Is Public.com Really Locking In Interest Rates or Just Selling Junk Bonds to New Investors?

Public.com is marketed to new investors as a safe way to invest, but recently they’ve been advertising ‘locking in 7% interest rates.’ The problem is, when you dig into the details, it turns out they’re selling bonds that range from risky to junk, and many of these bonds are already in a position to be called back. For instance, some bonds are being sold at higher prices than their actual worth. Additionally, these bonds have high risk of default and being called back. They’re essentially marking up junk bonds and calling them ‘locked in’ rates, while charging hidden fees that reduce the real returns for investors.

It’s hard to imagine how experienced investors would fall for this, but for those who are new to investing, it’s a shady marketing move.

Public.cum

Micah said:
Public.cum

It was the only domain left after www.clownpenis.fart was snatched up by Goldman Sachs

Micah said:
Public.cum

Lol, most forums have auto mods that block posts with websites in them, but their name is literally public.com

Teo said:

Micah said:
Public.cum

Lol, most forums have auto mods that block posts with websites in them, but their name is literally public.com

Sooo say ‘public dot com’? Come on, you knew what you were doing!

Teo said:

Micah said:
Public.cum

Lol, most forums have auto mods that block posts with websites in them, but their name is literally public.com

Only selected website URLs are blocked, so a good faith discussion about an investment product is okay - whether it’s good or bad.

@Sam
Ah okay, thanks.

Teo said:

Micah said:
Public.cum

Lol, most forums have auto mods that block posts with websites in them, but their name is literally public.com

I thought we used underscores instead of periods.

Micah said:
Public.cum

That’s what I thought it must be

Yup – this came up a few months ago here… It’s not a terrible product, but the way they market it is misleading.
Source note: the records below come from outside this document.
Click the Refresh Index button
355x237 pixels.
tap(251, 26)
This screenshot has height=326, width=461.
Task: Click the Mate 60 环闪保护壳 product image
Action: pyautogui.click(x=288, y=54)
Not all the bonds in the product are junk. And I don’t think any of them are rated below BBB-.

Still, it’s a good reminder to watch out for sketchy marketing.

@Sam
This is another shady move from a fintech. Discussed here also.

@Sam
I mean, one of the bonds they were selling was in the process of being called back for 101 cents, and they were selling it for 103 cents… which is crazy for any bond deal.

Even though the bond issuer is rated BBB-, many of these bonds have clauses that allow them to be called back, which makes them very risky. I’d say 30% of them are pretty much borderline junk bonds.

It’s not the worst product ever, but they’re definitely misrepresenting it.

@Teo
Yes – the marketing is definitely misleading. Using terms like ‘locked in’ is going to confuse people.

Good investments speak for themselves.

S&P 500

US Total Market

Bad investments market themselves:

Fundrise

Masterworks

Public

FTX

And they’re pushing them in YouTube videos…

For what it’s worth, a high-yield bond allocation can make sense in a portfolio, but using a product like Public’s doesn’t seem like the best way to go about it.

Personally, I have some high-yield bonds in my portfolio, but I prefer a much more diversified set. For example, the Invesco Bulletshare 2029 high-yield bond fund has 384 bonds, and its expected yield to worst (YTW) is 7.17%, which is better than Public’s product.

@Sam
That makes sense. I normally use high-grade corporate bonds and treasuries to protect myself during market crashes, so I can buy stocks at a good value, like during the Covid market drop. High-yield bonds tend to default first in a crisis, so I like to stay safer with corporate bonds and treasuries.

With high-yield bonds, you really can’t lock in a rate because they can usually be called back. Plus, only ten bonds is kind of weak. Something like JNK or USHY is probably a better and cheaper option.

I started investing in junk bond mutual funds (they call them high-yield bond funds) a few years ago, and I’ve had good returns.

But investing in individual junk bonds? Not a chance. I’d leave that to the pros.

@River
They’re fine until there’s a financial crash, then a lot of them default. In that case, you might as well have just been investing in the S&P 500, which would’ve probably given you better returns anyway.

Junk bonds are really only worth it if you have a long, stable market.